With the FRA, some of that common ground became law. The FRA streamlines the environmental review process by tightening review deadlines, enforcing page count limits on Environmental Impact Statements, and authorizing the streamlining of energy storage to the list of eligible projects under the 2015 Fixing America’s Surface Transportation Act (FAST Act). Settling on these provisions wasn’t easy — in May, Senator Joe Manchin (D-WV) proposed the “Building American Energy Security Act of 2023,” which failed to pass the Senate after being supported by only 47 Senators, and in March, Senate Republicans also proposed the “Lower Energy Costs Act” which passed the House, but was not taken up by the Senate. But both proposals called for shortened review times and updates to Categorical Exclusions, which ended up in the finalized FRA document.
Some might argue that despite the FRA’s bipartisan support, it was far from a perfect climate solution. Many Democrats were nervous to agree to NEPA changes; in fact, Senator Ed Markey (D-MA) said these changes may act to “fast track dirty fossil fuel projects.” In fact the FRA, alongside its other provisions, authorized Manchin’s Mountain Valley Pipeline, a natural gas pipeline spanning over 300 miles of West Virginia and Virginia. Also, updates to NEPA may lead to more harmful projects being approved, and give agencies the ability to skirt an EIS, only being compelled to complete an EA (which is not open to public comment and requires less scientific research).
While these concerns are valid, the FRA was a solid step in the direction of bipartisan climate solutions; it passed the Senate 63-36. Further, NEPA limbo was preventing important clean energy projects from being approved and enacted, and some agencies were trying harder to avoid submitting a time-consuming EIS than devoting resources to examining their projects’ impacts in-depth. Moreover, with the permitting process streamlined, clean energy projects can be passed more easily, creating new opportunities for development.

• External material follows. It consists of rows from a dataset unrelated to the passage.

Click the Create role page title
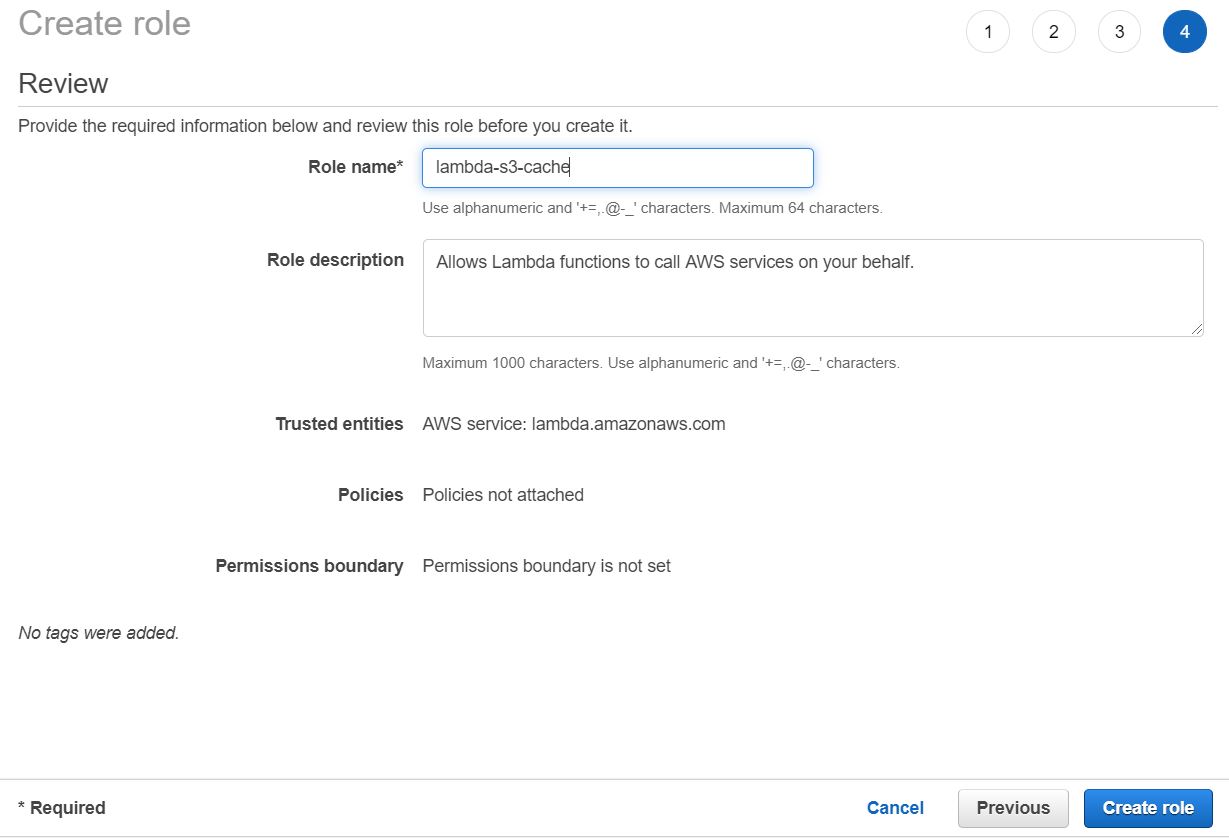Viewport: 1229px width, 838px height. coord(104,24)
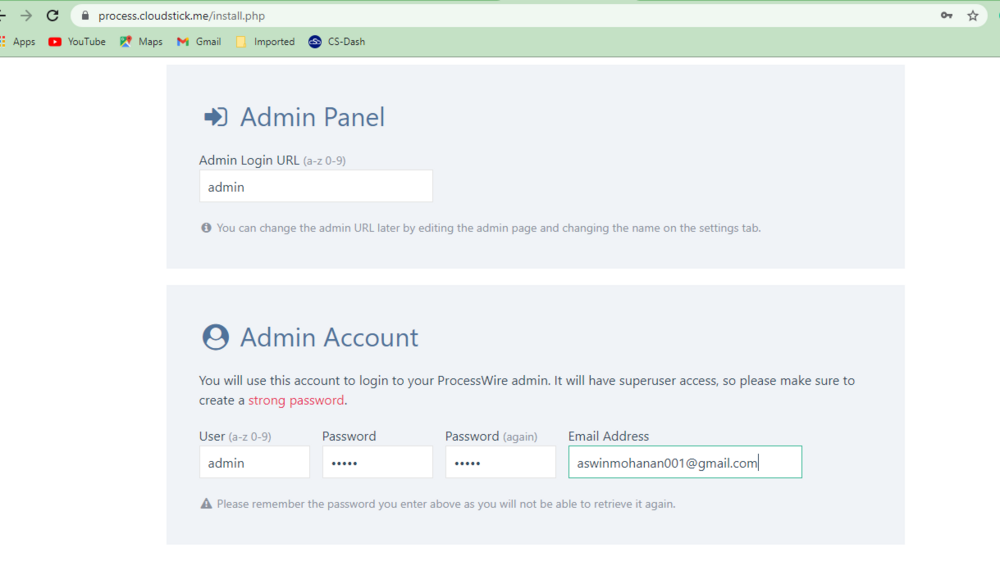The image size is (1000, 561).
Task: Reload the current page
Action: tap(52, 16)
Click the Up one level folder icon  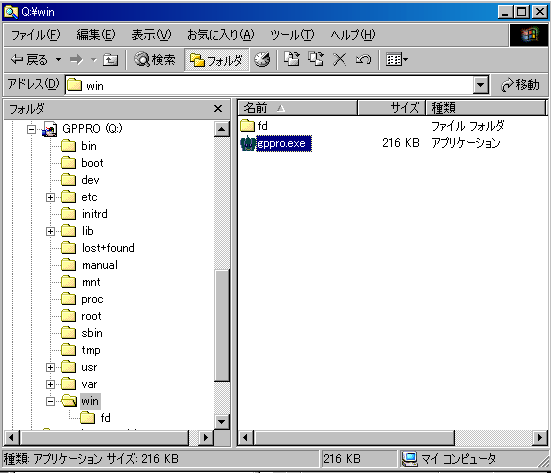click(110, 60)
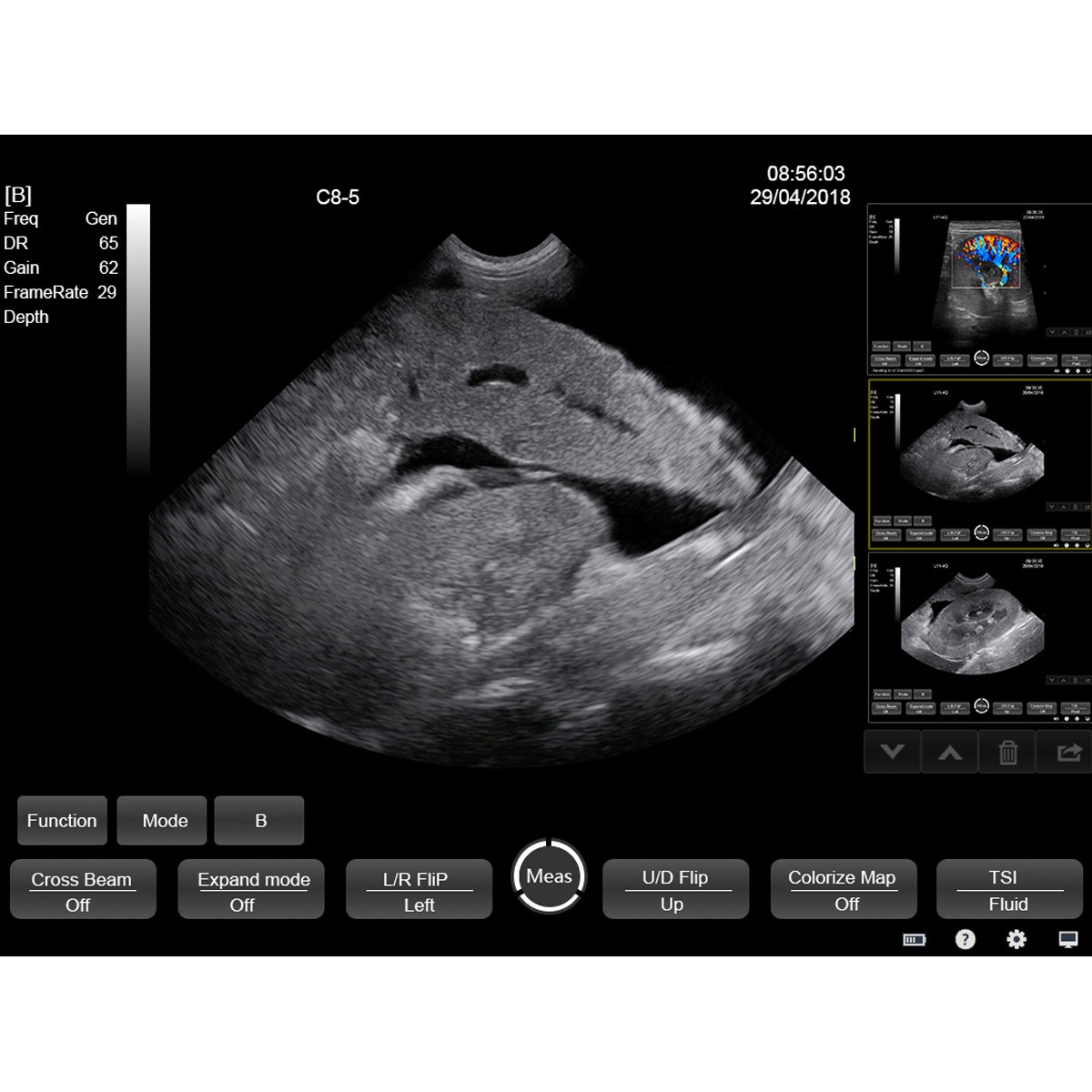This screenshot has width=1092, height=1092.
Task: Open the Function menu
Action: 62,821
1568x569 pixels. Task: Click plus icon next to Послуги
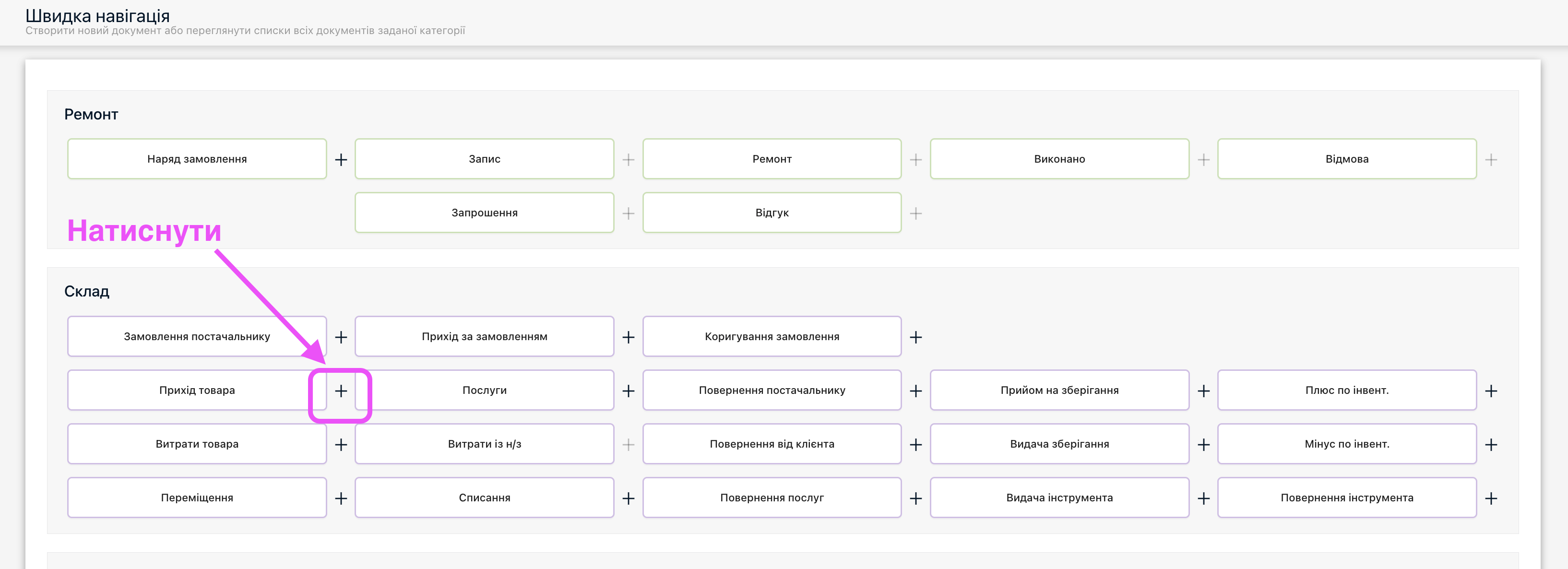[628, 391]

The FRA also commissioned the study of widespread grid congestion and “interregional transmission,” which could help to shift the U.S. energy grid to relying more heavily on clean energy sources.
While bitter partisan fights — such as the passage of the Inflation Reduction Act in 2022 or the controversial Senate vote on the Green New Deal in 2019 — may drum up more media attention, those battles have been the exception, not the norm. The FRA is part of a growing repertoire of bipartisan climate bills passed in the last few years. The 2021 bipartisan Infrastructure and Jobs Act authorized $550 billion of federal spending to support public transportation, electric vehicles and buses, environmental spending, and more. The 2020 Utilizing Significant Emissions with Innovative Technologies Act was cosponsored by Democrats and Republicans, and promotes “carbon utilization and direct air capture research.” And the 2020 Great American Outdoors Act poured billions of dollars into long-overdue maintenance of U.S. National Parks, and had bipartisan support under the Trump administration. In fact, these bipartisan successes date all the way back to the 1970s, where following the aforementioned passage of NEPA, a Democratic Congress and Republican Presidents Nixon and Ford passed the Clean Air Act, Clean Water Act, Marine Mammal Protection Act, Endangered Species Act, National Forest Protection Act, and more through bipartisan coalitions.
As these bills demonstrate, real, substantive bipartisan climate action can and does happen. It requires compromise, and many of these bills do not offer full solutions to the issues they tackle, but they are not nothing either. If elected officials on both sides of the aisle can continue to act in the best public interest and invest in a cleaner, more sustainable future for the country, we can work toward mitigating the effects of climate change.